I don’t know WHAT came over me. I had these thin cut pork chops and I just went to town. I swear cooking is becoming a creative outlet for me more and more. I just love it!
So this idea was totally inspired by fall and my recent trip to a local farm where I bought a bunch of apples and a giant butternut squash. I love winter squash and apple together. I blended the two in Winter Squash Soup with Roasted Seeds but this time I cubed them and added a bit of bulgur. What a great stuffing for pork or even just a side dish!
As for family approval I got the customary “it’s good” from the husband who did eat a whole serving. The toddler also ate the whole dish without complaint although I did cut the pork and put the stuffing on the side, separated on his plate. I do have to add this was the FIRST time I have gotten both boys to eat bulgur, without complaint. I was shocked.
I will definitely be taking these leftovers to lunch tomorrow. :)
- About 1/4 cup chopped onion
- 1 cup cubed butternut squash (140g)
- 1 small apple cubed (with skin on) (about 120g)
- 1/4 tsp nutmeg
- 1/8 tsp all spice
- 1 cup chicken broth
- 1/2 cup bulgur (80g)
- 1 pound thin cut pork loin chops
- Non–stick cooking spray
- kosher salt
Heat a medium sized saucepan over medium-high heat. Spray with nonstick cooking spray. Add the onion. Cook for a minute or two until just turning transprent. Add the butternut squash and pinch of salt. Cook the butternut for 2-3 minute tossing occasionally. The bottom with start to brown. That’s OK we will deglaze the plan. If it’s getting too dark lower the heat to a medium.
After the 2-3 minutes add the cubed apple, nutmeg, and all spice. Cook for another 2-3 minutes stirring occasionally.

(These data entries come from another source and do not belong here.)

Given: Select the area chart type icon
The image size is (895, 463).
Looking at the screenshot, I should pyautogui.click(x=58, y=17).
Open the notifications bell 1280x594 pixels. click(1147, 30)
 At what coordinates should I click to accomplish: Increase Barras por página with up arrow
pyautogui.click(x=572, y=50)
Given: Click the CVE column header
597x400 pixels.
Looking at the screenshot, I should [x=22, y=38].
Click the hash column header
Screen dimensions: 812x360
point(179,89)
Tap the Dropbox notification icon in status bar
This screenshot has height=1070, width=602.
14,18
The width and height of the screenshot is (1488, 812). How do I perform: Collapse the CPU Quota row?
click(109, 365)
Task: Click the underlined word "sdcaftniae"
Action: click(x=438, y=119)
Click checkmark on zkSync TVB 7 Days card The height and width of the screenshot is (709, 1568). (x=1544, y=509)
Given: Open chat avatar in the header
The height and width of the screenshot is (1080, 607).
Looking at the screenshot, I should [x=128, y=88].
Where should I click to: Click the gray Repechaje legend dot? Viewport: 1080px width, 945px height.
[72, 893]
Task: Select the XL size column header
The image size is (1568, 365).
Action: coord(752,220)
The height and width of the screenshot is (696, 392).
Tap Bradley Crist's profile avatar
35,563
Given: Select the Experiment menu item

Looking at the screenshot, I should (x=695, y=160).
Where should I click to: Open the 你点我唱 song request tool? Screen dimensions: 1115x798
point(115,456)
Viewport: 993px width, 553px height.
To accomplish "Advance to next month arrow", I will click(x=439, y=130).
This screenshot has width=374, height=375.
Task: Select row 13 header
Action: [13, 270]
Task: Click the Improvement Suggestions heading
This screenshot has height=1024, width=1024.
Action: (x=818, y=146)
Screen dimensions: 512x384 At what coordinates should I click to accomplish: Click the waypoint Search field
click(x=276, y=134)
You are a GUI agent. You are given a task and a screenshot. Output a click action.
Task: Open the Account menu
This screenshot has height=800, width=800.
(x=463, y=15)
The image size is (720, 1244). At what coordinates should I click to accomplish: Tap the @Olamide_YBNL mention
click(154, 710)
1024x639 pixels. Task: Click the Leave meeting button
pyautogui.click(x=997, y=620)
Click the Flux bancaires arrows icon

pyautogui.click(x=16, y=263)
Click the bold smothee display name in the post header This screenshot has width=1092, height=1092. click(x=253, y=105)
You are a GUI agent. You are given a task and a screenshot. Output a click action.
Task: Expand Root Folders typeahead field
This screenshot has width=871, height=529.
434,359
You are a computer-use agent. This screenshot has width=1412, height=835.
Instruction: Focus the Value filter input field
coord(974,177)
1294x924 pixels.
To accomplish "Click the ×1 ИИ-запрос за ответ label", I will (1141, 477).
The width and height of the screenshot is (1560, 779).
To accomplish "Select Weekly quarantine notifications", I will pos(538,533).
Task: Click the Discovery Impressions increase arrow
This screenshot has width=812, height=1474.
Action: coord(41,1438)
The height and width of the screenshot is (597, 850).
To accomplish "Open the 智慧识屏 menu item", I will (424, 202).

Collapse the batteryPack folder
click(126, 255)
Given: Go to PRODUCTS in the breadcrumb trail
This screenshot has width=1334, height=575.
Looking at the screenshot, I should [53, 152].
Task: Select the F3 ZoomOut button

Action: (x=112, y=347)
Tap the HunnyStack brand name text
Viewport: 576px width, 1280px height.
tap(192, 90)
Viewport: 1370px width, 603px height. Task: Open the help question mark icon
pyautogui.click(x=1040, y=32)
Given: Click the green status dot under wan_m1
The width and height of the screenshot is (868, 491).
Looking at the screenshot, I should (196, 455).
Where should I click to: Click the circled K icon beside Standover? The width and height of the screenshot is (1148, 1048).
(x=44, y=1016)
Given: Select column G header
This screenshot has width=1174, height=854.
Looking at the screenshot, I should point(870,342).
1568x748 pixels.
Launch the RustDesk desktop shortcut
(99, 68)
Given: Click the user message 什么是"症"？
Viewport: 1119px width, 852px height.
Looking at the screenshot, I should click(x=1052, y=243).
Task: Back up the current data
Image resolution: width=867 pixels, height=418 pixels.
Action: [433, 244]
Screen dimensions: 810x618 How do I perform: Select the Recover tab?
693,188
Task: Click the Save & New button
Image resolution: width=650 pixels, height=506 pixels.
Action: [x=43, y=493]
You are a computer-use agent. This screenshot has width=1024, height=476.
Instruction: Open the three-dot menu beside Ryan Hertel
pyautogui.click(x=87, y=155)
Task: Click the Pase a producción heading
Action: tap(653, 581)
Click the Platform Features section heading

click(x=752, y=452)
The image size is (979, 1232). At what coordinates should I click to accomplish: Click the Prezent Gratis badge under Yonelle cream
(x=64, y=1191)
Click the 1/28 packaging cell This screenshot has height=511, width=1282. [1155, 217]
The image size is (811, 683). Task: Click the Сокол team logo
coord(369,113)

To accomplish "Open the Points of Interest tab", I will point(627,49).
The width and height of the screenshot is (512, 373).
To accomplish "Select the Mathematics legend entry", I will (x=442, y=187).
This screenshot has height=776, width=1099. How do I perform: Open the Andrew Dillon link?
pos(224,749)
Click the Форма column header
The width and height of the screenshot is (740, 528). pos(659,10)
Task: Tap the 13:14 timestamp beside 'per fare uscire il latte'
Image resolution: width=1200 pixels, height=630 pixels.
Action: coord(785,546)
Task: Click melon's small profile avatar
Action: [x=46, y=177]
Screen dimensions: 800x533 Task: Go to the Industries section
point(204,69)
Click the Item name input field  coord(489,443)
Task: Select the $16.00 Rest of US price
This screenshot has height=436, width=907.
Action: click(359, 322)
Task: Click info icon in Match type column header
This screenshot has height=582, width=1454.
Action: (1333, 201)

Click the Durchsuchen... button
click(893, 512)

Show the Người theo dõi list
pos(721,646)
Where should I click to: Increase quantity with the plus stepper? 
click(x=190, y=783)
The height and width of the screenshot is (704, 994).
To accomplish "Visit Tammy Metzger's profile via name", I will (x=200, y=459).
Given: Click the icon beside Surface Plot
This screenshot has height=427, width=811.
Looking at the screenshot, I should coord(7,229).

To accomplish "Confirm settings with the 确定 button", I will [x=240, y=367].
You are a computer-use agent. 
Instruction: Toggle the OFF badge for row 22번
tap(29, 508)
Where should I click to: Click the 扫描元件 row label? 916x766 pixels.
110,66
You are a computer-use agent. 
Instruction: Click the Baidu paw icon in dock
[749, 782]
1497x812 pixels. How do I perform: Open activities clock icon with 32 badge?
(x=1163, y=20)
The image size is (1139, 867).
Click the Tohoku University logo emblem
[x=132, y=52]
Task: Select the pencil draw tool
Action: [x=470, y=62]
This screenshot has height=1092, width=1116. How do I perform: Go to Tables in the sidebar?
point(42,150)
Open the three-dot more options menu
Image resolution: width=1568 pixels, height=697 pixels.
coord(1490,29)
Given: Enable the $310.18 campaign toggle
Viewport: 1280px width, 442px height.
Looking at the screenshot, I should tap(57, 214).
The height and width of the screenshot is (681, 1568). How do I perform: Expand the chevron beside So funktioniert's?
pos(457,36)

Add the broth and the bulgur. Crank up the heat to high and bring to a boil. Once boiling, cover and lower to a simmer. Simmer for at least 15 minutes allowing the bulgur to absorb most of the liquid.
While the bulgur is cooking preheat the oven to 425 degrees.
Even though the pork is cut thin we are still going to pound it thinner. Lay a chop on a cutting board. Cover with plastic wrap and pound a few times with a meat mallet or rolling pin. Repeat for all chops.
Once bulgur is done begin stuffing the pork. Lay out a thin chop. Using a soup or tablespoon plop some of the bulgur mixture in the middle. Fold over the ends of a pork and fasten with a toothpick.
Place the stuffed chops in a baking dish. Cover with aluminum foil and bake for 20 minutes. Uncover and bake for 10 more.
I served with a side of broccoli. Here’s a little before and after baking shot.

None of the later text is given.